--- Listed records ---

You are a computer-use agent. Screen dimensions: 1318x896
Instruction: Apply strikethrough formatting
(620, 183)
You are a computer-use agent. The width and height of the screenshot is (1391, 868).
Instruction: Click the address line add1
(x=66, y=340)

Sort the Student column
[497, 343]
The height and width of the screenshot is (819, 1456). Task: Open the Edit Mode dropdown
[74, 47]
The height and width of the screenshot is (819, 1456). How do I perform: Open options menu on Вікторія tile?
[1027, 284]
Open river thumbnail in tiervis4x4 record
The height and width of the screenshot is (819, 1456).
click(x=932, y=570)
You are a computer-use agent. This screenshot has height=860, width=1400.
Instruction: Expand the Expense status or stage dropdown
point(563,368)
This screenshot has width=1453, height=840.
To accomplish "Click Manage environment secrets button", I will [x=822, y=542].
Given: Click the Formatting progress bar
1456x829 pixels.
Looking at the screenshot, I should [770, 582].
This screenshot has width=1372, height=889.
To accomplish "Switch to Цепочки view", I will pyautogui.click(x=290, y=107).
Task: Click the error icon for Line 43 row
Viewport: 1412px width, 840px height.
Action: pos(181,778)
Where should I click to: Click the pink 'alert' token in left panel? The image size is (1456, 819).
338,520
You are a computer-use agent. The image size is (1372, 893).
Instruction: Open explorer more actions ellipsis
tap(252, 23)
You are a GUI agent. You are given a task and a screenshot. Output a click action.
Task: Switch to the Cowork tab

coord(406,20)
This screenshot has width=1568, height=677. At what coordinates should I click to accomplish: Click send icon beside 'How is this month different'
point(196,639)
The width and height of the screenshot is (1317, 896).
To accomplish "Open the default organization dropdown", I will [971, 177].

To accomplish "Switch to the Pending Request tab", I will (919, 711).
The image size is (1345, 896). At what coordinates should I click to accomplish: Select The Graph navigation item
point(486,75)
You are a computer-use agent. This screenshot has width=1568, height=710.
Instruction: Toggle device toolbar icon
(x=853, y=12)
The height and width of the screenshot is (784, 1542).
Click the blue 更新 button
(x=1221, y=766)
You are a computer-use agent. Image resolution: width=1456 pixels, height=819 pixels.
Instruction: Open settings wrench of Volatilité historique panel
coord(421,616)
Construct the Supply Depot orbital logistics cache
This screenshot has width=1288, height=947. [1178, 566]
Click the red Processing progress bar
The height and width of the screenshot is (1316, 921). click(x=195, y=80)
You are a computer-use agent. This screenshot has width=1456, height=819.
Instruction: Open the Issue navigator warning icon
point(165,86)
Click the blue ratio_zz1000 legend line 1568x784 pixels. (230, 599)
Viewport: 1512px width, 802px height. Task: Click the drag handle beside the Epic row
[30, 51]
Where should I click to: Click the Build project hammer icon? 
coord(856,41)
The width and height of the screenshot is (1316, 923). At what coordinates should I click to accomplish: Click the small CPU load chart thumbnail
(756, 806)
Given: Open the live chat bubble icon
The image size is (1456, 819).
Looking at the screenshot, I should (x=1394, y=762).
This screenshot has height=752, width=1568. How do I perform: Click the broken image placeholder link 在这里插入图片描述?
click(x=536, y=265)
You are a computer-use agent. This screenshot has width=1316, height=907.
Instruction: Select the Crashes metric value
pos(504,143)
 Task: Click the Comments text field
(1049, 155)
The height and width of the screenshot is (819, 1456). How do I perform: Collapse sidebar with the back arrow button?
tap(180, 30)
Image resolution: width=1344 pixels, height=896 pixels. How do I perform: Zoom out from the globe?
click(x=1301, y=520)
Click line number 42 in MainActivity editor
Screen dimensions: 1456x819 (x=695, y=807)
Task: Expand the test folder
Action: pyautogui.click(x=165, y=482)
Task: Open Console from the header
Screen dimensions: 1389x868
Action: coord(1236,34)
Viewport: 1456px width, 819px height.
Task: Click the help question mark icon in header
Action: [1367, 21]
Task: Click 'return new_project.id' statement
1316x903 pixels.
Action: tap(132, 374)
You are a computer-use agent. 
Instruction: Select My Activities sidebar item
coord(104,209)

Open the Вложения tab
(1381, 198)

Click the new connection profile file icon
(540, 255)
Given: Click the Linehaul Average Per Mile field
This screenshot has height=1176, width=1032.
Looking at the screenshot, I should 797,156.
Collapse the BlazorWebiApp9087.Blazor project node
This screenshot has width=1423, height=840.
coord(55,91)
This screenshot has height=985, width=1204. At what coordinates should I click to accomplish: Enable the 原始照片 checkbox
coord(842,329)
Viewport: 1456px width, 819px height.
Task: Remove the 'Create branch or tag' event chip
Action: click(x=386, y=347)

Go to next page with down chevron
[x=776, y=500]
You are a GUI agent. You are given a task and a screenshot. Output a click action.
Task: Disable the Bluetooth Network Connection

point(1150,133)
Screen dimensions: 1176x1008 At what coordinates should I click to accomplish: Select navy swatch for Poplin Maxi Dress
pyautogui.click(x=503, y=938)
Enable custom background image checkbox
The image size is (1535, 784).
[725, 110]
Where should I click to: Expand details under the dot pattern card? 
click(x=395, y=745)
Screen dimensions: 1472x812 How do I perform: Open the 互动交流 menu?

---

Task prompt >>
Can you write out the lines above, from the first one through the one containing "This screenshot has width=1453, height=840.", exactly as they appear and nothing more?

Answer to the exercise >>
You are a computer-use agent. Screen dimensions: 1318x896
Instruction: Apply strikethrough formatting
(620, 183)
You are a computer-use agent. The width and height of the screenshot is (1391, 868).
Instruction: Click the address line add1
(x=66, y=340)

Sort the Student column
[497, 343]
The height and width of the screenshot is (819, 1456). Task: Open the Edit Mode dropdown
[74, 47]
The height and width of the screenshot is (819, 1456). How do I perform: Open options menu on Вікторія tile?
[1027, 284]
Open river thumbnail in tiervis4x4 record
The height and width of the screenshot is (819, 1456).
click(x=932, y=570)
You are a computer-use agent. This screenshot has height=860, width=1400.
Instruction: Expand the Expense status or stage dropdown
point(563,368)
This screenshot has width=1453, height=840.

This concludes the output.